A good vocalist will be aware of their mic placement (it becomes habit pretty quick). In "loud" genres, rock for example, as an engineer, you typically want the mic very close the vocalist's mouth. The closer the vocalist (and louder the vocalist), the less gain you require, which improves your gain-before-feedback, which is typically very important in loud live concerts. So, in short, most vocalists are pretty good about this (and it's a nightmare to work with someone, vocalist or presenter, who doesn't know how to hold a mic). Also, the way humans project sound when singing loudly or screaming is very different than speaking. You'll find that when you're speaking into a mic or singing into a mic, the directional behaviour of your voice is drastically different.

Do they have some kind of automatic electronic system that keeps the levels balanced?

Compression is an audio process which reduces gain above a threshold, and sort of does this "level balancing" you speak of. However, heavy compression on live concert music is suicide for a sound engineer, as it drastically reduces gain-before-feedback, which is bad.
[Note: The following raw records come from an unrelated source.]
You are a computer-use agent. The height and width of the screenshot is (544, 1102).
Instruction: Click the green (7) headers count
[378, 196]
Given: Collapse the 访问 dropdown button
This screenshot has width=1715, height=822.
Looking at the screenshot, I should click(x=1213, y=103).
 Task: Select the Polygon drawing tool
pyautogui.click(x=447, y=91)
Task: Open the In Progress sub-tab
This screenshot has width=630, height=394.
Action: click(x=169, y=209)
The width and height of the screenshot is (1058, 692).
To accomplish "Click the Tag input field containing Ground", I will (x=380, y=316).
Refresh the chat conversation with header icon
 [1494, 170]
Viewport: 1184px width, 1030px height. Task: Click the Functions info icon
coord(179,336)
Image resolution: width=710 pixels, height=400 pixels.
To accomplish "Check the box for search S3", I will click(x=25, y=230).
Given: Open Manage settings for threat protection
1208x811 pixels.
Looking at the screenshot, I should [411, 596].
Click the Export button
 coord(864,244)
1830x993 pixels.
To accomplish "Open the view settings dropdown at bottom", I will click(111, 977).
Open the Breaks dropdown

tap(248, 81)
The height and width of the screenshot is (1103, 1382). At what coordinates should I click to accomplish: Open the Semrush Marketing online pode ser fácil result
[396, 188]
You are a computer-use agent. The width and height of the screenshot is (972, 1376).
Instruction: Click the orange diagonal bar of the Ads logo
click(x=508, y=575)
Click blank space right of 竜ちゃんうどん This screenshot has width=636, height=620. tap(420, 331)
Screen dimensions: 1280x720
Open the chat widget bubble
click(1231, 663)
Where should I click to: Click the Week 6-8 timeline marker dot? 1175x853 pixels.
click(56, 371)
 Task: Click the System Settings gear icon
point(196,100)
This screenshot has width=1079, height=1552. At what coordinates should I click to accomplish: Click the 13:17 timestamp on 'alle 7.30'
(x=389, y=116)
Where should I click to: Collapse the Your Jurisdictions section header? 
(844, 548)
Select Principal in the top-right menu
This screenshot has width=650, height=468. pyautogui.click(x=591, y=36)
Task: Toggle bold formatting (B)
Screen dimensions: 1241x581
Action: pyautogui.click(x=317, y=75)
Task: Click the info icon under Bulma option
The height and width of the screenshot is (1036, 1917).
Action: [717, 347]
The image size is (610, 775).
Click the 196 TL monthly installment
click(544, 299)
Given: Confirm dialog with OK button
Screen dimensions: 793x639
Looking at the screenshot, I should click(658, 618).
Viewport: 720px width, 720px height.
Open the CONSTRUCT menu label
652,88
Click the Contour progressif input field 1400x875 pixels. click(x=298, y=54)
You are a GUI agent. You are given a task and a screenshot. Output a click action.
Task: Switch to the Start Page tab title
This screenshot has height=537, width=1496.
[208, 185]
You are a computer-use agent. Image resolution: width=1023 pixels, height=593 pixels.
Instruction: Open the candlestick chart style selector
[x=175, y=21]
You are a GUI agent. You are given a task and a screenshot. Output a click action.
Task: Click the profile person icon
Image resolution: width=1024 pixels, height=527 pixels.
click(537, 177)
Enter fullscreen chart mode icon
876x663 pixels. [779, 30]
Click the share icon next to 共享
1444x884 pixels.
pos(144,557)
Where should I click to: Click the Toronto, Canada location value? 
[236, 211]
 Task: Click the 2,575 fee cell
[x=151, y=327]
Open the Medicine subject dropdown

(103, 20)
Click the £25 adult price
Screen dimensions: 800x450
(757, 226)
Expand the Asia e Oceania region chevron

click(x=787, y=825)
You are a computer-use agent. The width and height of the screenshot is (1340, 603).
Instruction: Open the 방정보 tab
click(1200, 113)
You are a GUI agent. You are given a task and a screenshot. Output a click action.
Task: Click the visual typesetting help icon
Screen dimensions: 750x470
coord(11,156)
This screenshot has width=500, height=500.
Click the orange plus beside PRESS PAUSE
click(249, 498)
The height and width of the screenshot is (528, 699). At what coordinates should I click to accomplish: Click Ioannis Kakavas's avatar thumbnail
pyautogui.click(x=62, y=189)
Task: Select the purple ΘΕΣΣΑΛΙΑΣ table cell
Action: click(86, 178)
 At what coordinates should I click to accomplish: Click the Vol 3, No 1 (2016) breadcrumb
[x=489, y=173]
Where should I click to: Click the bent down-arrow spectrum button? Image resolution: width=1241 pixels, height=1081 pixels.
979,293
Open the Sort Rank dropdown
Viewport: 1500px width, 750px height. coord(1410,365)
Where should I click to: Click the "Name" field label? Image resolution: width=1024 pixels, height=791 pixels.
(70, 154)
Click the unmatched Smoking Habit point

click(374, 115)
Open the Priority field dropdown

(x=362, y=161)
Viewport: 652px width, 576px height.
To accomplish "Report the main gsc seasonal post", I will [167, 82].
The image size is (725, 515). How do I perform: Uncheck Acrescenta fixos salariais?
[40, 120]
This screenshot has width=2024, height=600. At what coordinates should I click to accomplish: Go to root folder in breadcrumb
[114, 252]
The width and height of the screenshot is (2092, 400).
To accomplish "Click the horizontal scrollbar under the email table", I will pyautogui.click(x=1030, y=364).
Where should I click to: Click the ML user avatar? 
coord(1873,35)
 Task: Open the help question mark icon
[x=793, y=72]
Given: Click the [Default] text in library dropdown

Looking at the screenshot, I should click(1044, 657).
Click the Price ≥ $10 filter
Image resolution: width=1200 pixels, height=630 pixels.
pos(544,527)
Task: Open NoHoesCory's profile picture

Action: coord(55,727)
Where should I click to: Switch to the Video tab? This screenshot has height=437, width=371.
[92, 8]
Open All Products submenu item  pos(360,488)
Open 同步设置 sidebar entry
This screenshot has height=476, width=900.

While I might use a tiny hint of compression (or more likely, limiting) on a vocalist, it wouldn't be applied to such a degree where it would sound like a "level balancing" effect.

There are some special cases to consider:

If you are watching a video of a well run concert, and everyone on stage has in-ear-monitors (IEMs), the "stage volume" (how loud the stage area is) can be reasonably low. The audience has huge directional line arrays blasting their direction, but hopefully the stage volume is low because everyone has IEMs. In this case, the gain before feedback margin is higher, and a sound engineer has a lot more freedom to compress vocals, etc. In this case, the sound in the video might be a board mix, which is directly from the mixing console, not a camera microphone in the crowd, which gives a further boost in audio quality and (if well mixed) can let the vocals "shine" far more as they aren't overpowered by instrumentation.

Also, if you are watching a video and it sounds absolutely wonderful, perhaps it's not actually the sound from the concert. This is common in music videos and such.

Sorry for the wall of text, but I don't think there's a concrete answer. Hopefully this helps.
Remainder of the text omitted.